-- Requirement --
Reply solely with the number of lines, in the records underneath, that include the word "pane".
[Entries supplied — start]
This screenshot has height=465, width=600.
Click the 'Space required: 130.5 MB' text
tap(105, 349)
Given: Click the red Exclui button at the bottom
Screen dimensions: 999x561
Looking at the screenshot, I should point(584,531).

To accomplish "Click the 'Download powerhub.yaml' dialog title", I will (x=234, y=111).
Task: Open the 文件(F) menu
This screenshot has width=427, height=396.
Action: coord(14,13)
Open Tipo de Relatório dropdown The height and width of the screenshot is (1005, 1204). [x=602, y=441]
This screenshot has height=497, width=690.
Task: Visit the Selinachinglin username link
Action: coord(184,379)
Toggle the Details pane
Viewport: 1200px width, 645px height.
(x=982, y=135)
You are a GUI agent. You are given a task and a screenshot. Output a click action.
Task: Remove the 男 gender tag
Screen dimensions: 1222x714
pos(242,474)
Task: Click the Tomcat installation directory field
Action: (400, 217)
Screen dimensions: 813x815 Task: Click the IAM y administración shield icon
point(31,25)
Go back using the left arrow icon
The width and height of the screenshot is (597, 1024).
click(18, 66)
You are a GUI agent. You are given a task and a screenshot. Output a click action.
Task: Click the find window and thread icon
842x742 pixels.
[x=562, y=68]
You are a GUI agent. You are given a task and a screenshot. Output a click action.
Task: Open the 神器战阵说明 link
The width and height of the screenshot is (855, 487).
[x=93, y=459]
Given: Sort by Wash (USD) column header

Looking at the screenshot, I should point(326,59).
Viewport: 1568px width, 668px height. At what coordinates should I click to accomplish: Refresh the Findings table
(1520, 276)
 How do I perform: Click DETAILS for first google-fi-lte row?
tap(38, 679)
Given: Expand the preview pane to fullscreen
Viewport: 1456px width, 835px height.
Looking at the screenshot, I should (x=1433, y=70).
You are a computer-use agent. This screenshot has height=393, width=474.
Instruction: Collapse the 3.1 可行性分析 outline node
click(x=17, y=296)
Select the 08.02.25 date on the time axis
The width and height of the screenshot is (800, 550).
[Entries supplied — finish]
-- Problem solution --
2